Projektbeschreibung
Kontext
Psychische Erkrankungen gehören zu den häufigsten Ursachen von Arbeitsunfähigkeit und gesundheitsbedingten Frühverrentungen. Therapieangebote mit verstärktem Arbeitsweltbezug und Kooperationen zwischen dem medizinisch-therapeutischen und betrieblichen System erscheinen vielversprechend, um die betriebliche Wiedereingliederung psychisch erkrankter Personen gezielt zu unterstützen, wurden bislang aber nur vereinzelt umgesetzt und wenig untersucht.
Fragestellung
Das Projekt erforschte bestehende arbeitsweltbezogene Therapieangebote und Kooperationsformen im Rahmen akuter und rehabilitativer Versorgung sowie im Rahmen des Betrieblichen Eingliederungsmanagements (BEM).
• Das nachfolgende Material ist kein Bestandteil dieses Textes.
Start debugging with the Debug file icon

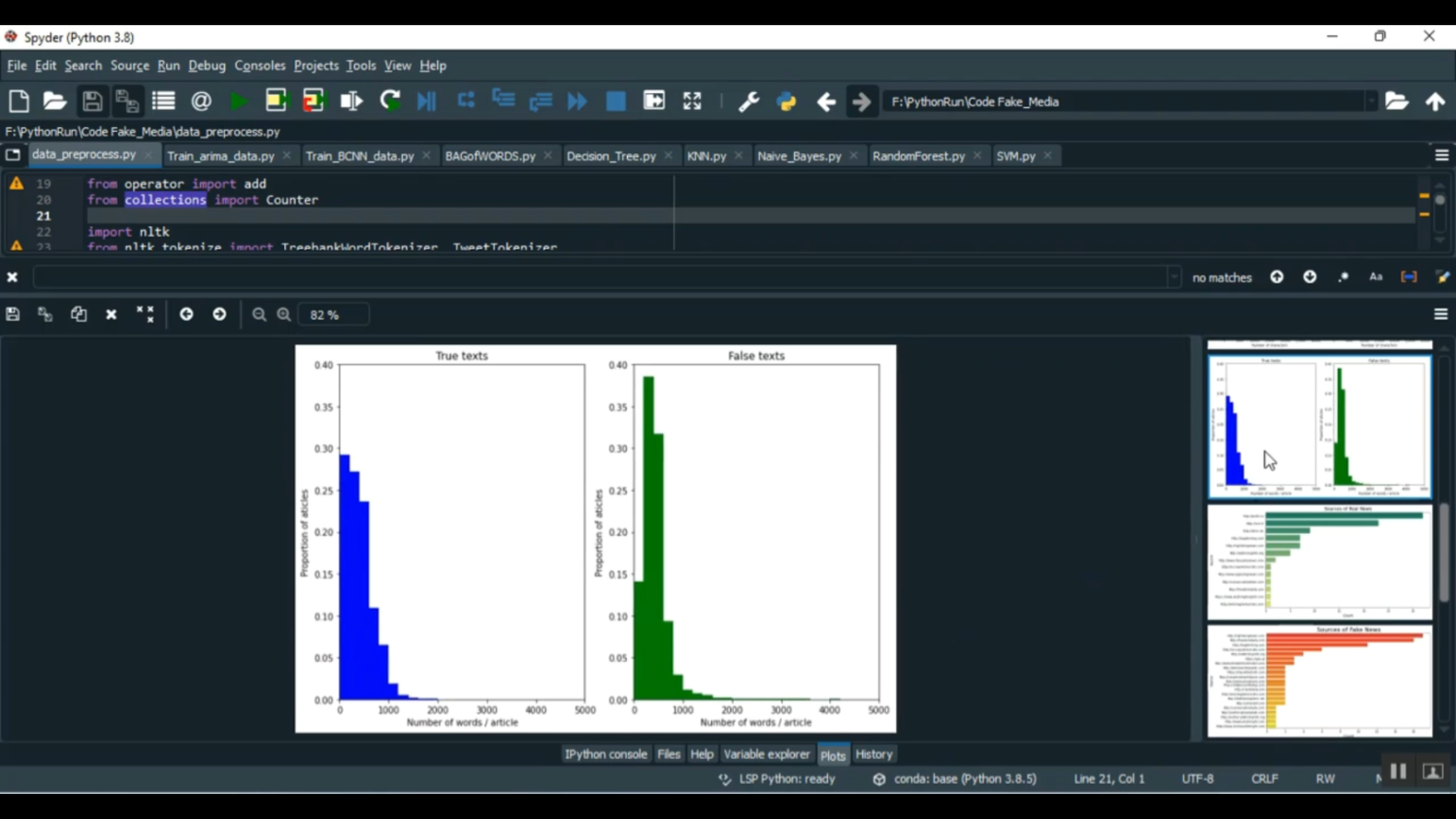pyautogui.click(x=427, y=101)
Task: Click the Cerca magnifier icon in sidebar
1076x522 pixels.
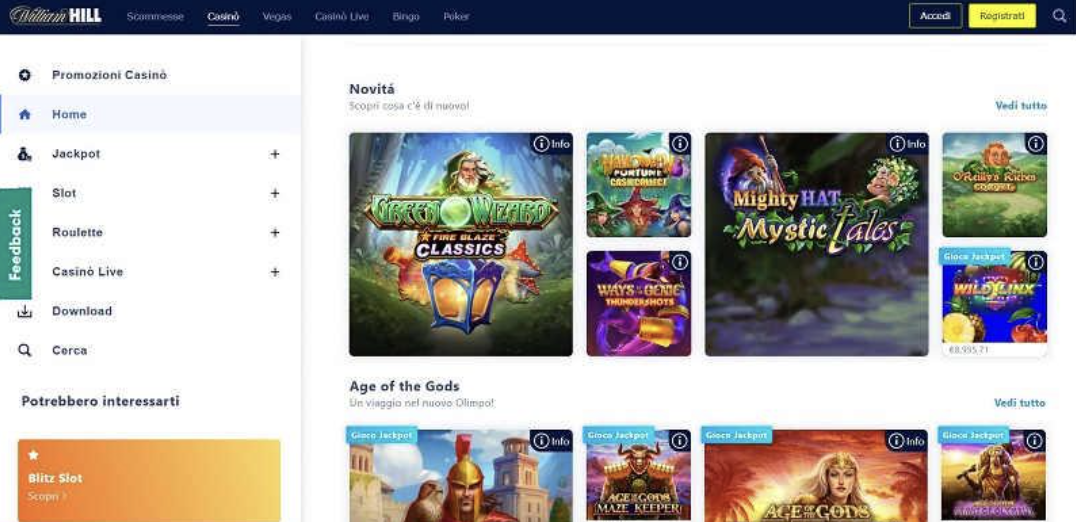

Förderfaktoren und Barrieren der erfolgreichen Umsetzung solcher Strategien sowie der betrieblichen Wiedereingliederung Betroffener wurden identifiziert und entsprechende Praxisempfehlungen abgeleitet. Im Einzelnen wurde folgenden Fragestellungen nachgegangen: 1. Welche Rolle spielt die Arbeit bzw. Arbeitsfähigkeit bei psychischen Krisen/Erkrankungen in der therapeutischen Arbeit in Akut- und Rehakliniken? 2. Wie beschreiben und schätzen klinische RTW-Experten sowie Betroffene selbst den Arbeitsweltbezug in der therapeutischen Arbeit ein? 3. Wie beschreiben und bewerten klinische und betriebliche RTW-Experten die Zusammenarbeit zwischen dem betrieblichen und medizinisch-therapeutischen System?
Untersuchungsmethoden
Zur umfassenden und vertiefenden Exploration des Forschungsgegenstandes wurde ein qualitatives multiperspektivisches Studiendesign angewendet. Erfasst wurden die Perspektiven von klinischen und betrieblichen RTW-Experten sowie von Betroffenen. Um neben explizitem auch implizites Erfahrungs- und Handlungswissen erfassen zu können, wurden mit beteiligten Akteursgruppen leitfadengestützte Gruppendiskussionen durchgeführt und mittels dokumentarischer Methode ausgewertet. Leitfadengestützte telefonische Interviews mit den Betroffenen, die sechs Monate nach den Gruppendiskussionen durchgeführt und qualitativ-inhaltsanalytisch ausgewertet wurden, ergänzten die Erhebungen und Analysen um eine Längsschnittperspektive.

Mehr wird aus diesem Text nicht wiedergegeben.